* **Extract provided**
::::::::

70th Rally of Monte Carlo Round 1 of the 2002 FIA World Rally Championship 17 - 20 January 2002 Just weeks after Richard Burns and Peugeot secured the 2001 FIA World Rally Championship titles, the defence of their respective crowns begins...
70th Rally of Monte Carlo
Round 1 of the 2002 FIA World Rally Championship
17 - 20 January 2002
Just weeks after Richard Burns and Peugeot secured the 2001 FIA World Rally Championship titles, the defence of their respective crowns begins tomorrow morning on the opening round of the 2002 series, the Rallye Monte Carlo. Burns and Peugeot have joined forces for 2002, kick-starting one of the biggest shake-ups of the rally transfer market in recent years. Four-times world champion Tommi Mäkinen moves from Mitsubishi to replace Burns at Subaru, while Francois Delecour and Alister McRae have joined Ralliart to form the team's first brand-new driver line-up in seven years. All seven manufacturer teams will be present on the notoriously fickle mountain passes north of Monaco.
The changes aren't confined to the teams, either. Changes to the starting order rules mean that while the drivers will start tomorrow's first stages in last year's championship classification order, the top 15 at the end of each leg will be reversed for the following morning. And the manufacturers' series has been made more straight forward - instead of having just two nominated entries, manufacturers will be able to score points with the two highest-placed cars from their official entries.
Technical: Peugeot's 206 WRCs are essentially the same specification as those which contested Sanremo and Corsica towards the end of last season. All three cars are brand new for this event and they will run three computer-controlled 'active' differentials. Gilles Panizzi's car is also fitted with a hydraulic anti-roll bar.
Sporting: Peugeot has entered three official cars - for reigning world champion Richard Burns, 2000 title-holder Marcus Grönholm and asphalt expert Gilles Panizzi. The team's fourth regular driver, Harri Rovanperä, will drive a 206 WRC run by private team Bozian.
Quotes: Richard Burns said: "It's going to be a tough rally here. The dry weather will probably help me a bit, because it's at least consistent and the conditions are similar to whenever I did my pre-event test. But I think everyone will benefit from drier roads anyway. I've got a pretty good feeling with the car now, but I'll be happy to get a few points to start the season."

::::::::

* **Given problem 1**
In the rows of the data block below, copy out the stretch from the line containing "Open search with the magnifier icon" through the line containing "Image resolution: width=715", switching "screenshot" to "screen capture" and keeping everything else the same. Leave the pictures out.

* **A block of data**

::::::::

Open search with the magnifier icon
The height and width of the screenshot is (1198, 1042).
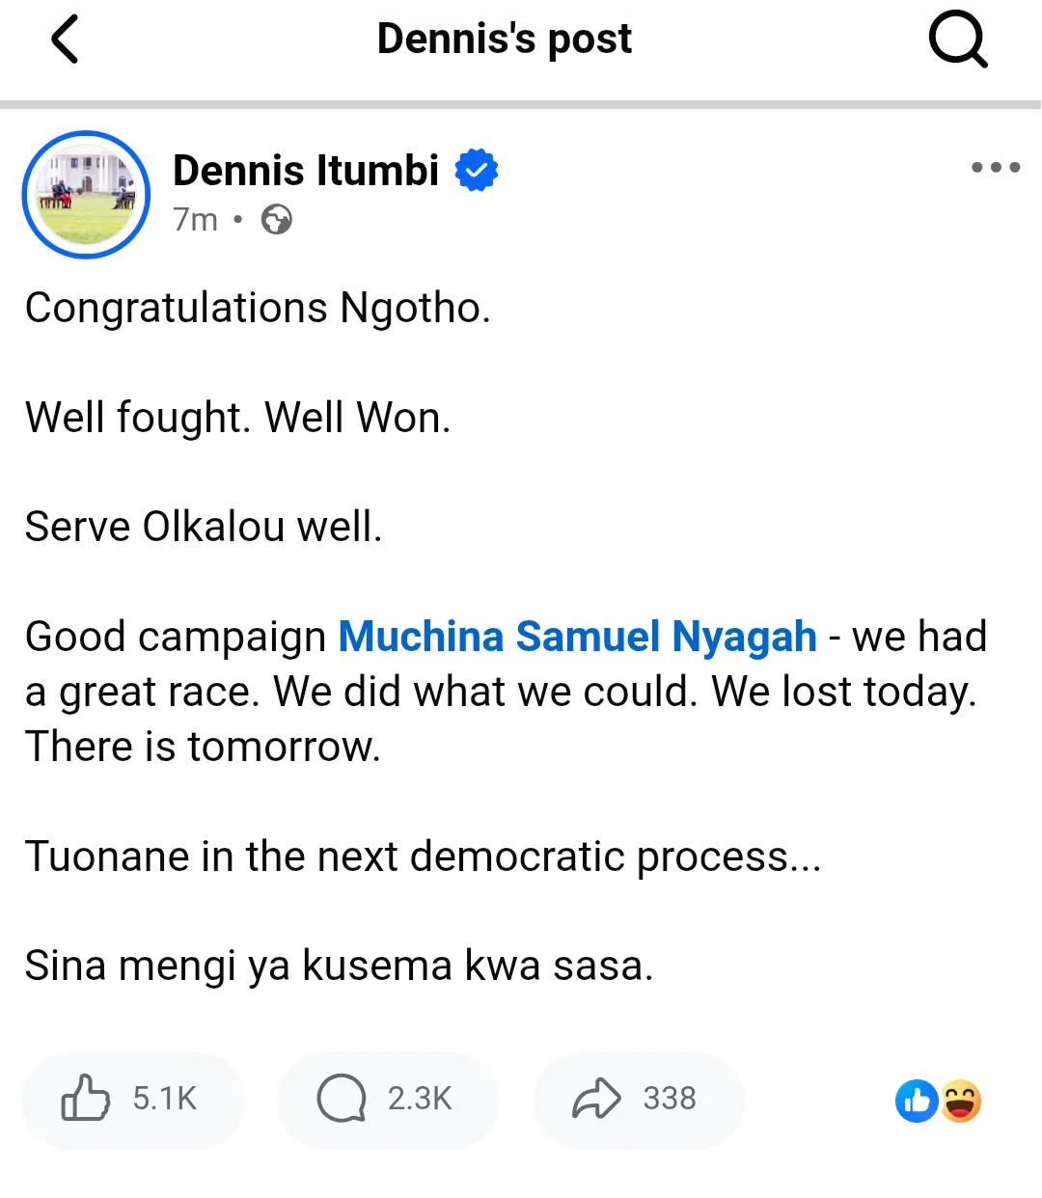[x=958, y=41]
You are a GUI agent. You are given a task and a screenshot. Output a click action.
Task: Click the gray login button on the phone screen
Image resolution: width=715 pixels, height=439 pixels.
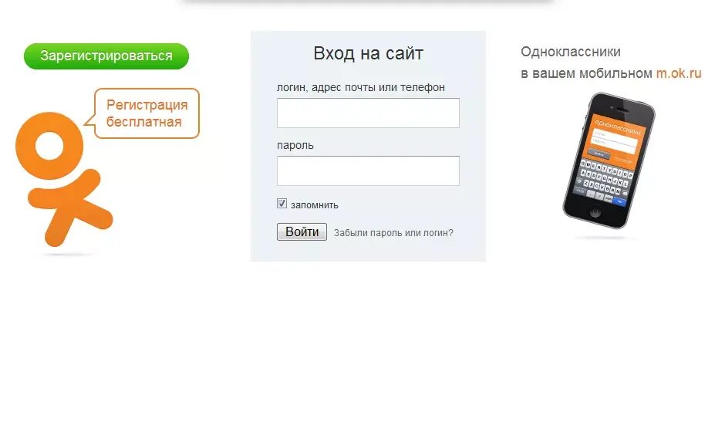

::::::::

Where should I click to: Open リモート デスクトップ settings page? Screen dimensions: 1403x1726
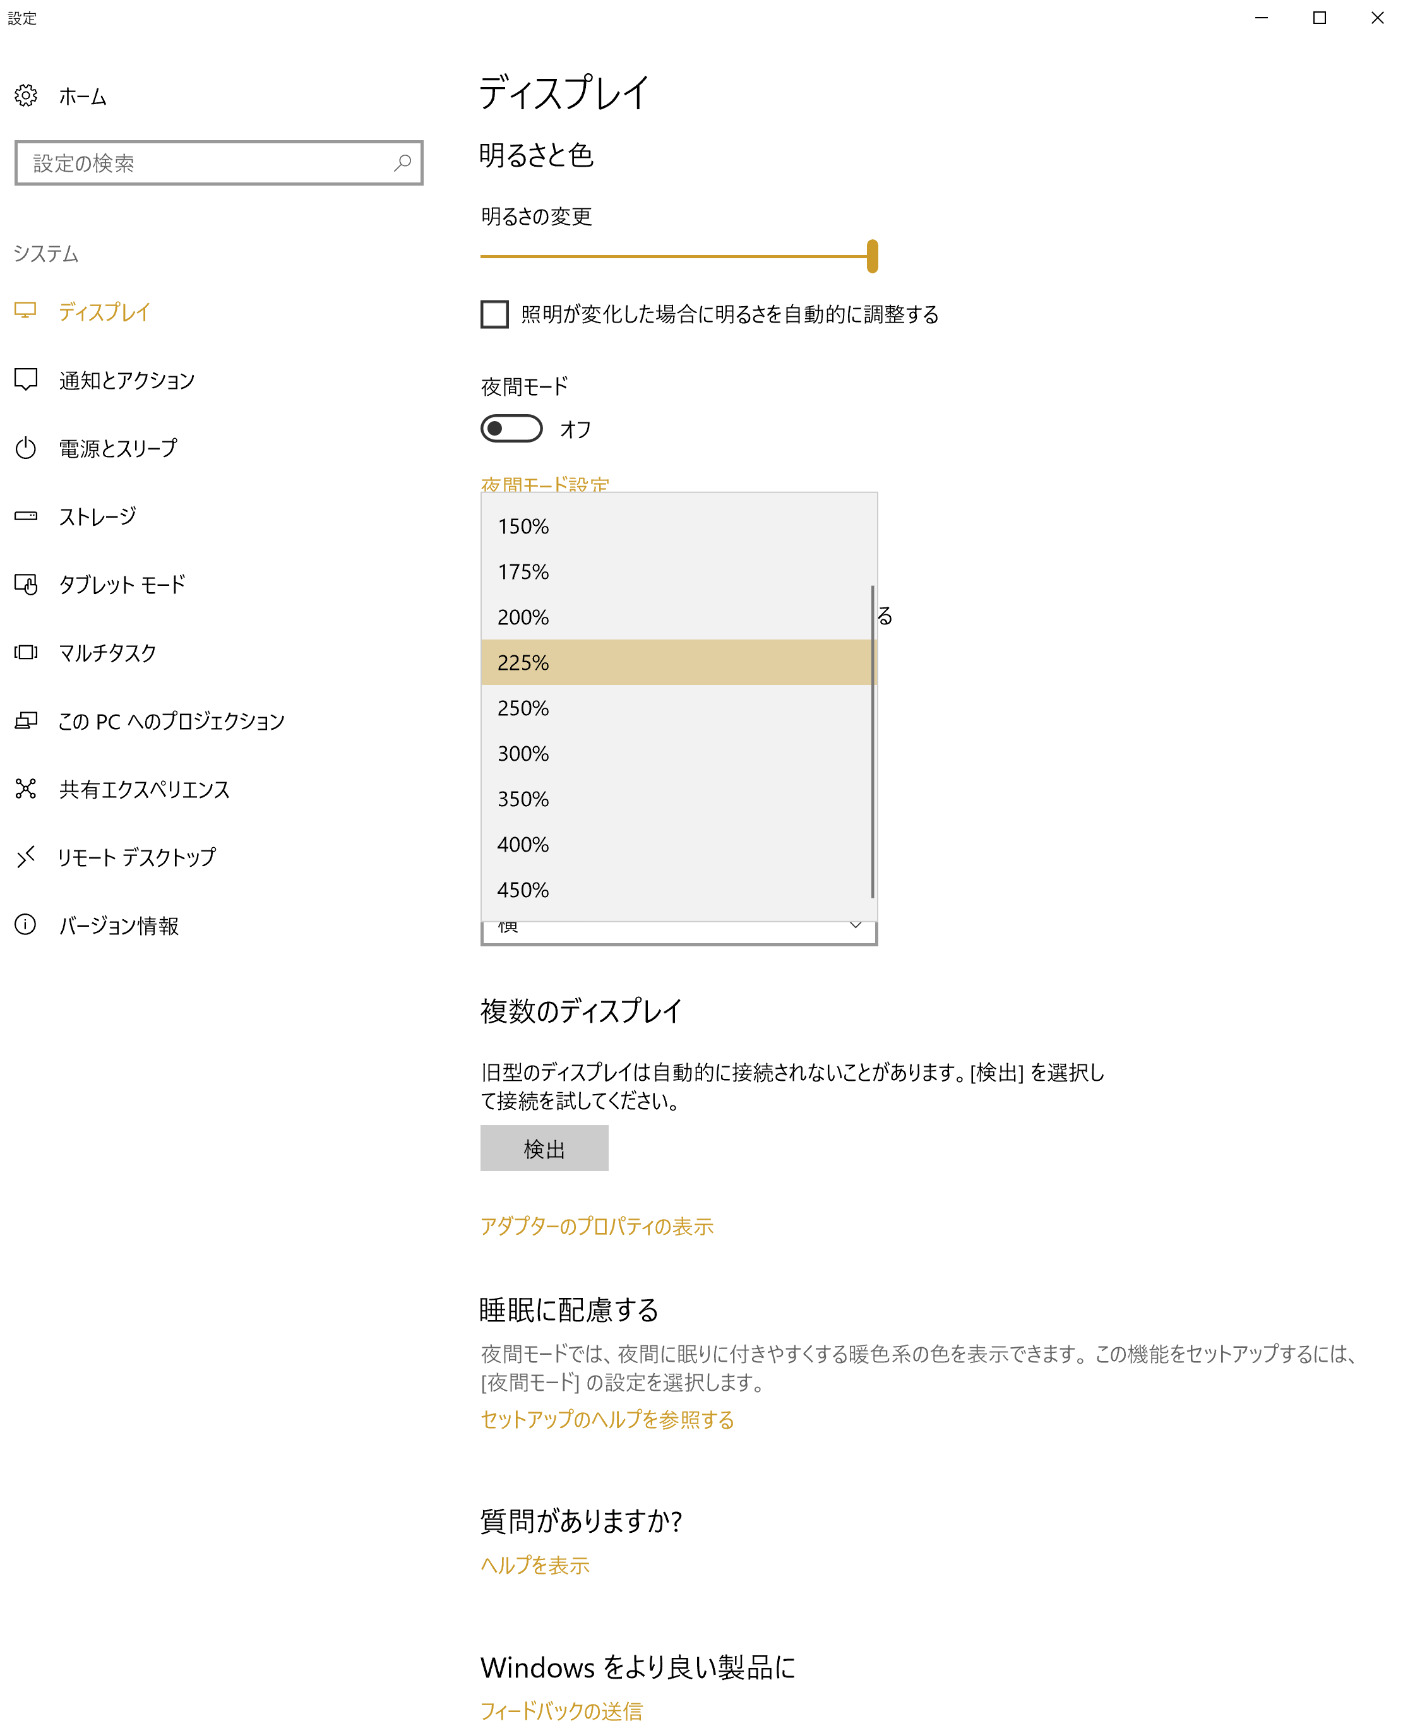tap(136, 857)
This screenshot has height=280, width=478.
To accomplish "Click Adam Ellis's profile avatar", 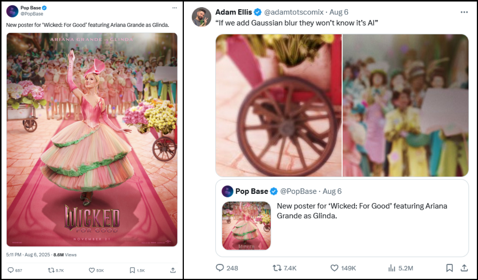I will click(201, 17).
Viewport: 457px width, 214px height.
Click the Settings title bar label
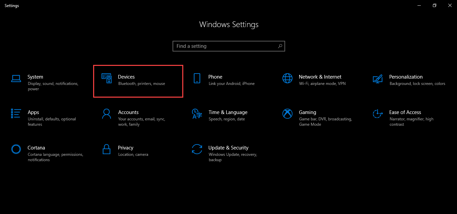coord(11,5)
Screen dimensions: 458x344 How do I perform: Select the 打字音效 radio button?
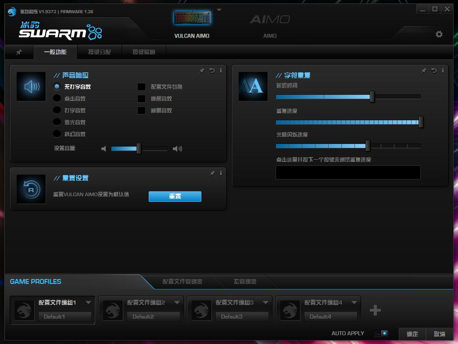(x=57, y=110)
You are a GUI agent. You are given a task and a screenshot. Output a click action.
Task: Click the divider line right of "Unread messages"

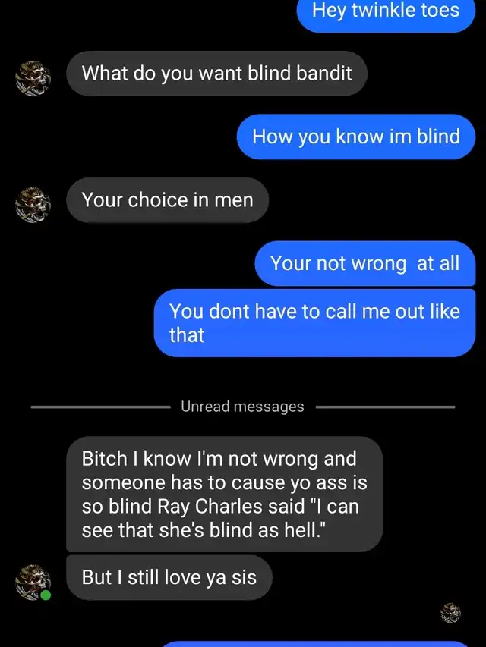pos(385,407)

::::::::

* **Given problem 2**
Answer these questions about the Monte Carlo rally preview:
(a) Which team does Tommi Mäkinen join to replace Burns?
(b) What kind of differentials will the Peugeot cars run?
(c) Who will drive a 206 WRC run by the private team Bozian?

* **Solution 1**
Open search with the magnifier icon
The height and width of the screen capture is (1198, 1042).
[x=958, y=41]
You are a GUI agent. You are given a task and a screen capture. Output a click action.
Task: Click the gray login button on the phone screen
Image resolution: width=715 pixels, height=439 pixels.

* **Solution 2**
(a) Subaru
(b) Three computer-controlled 'active' differentials
(c) Harri Rovanperä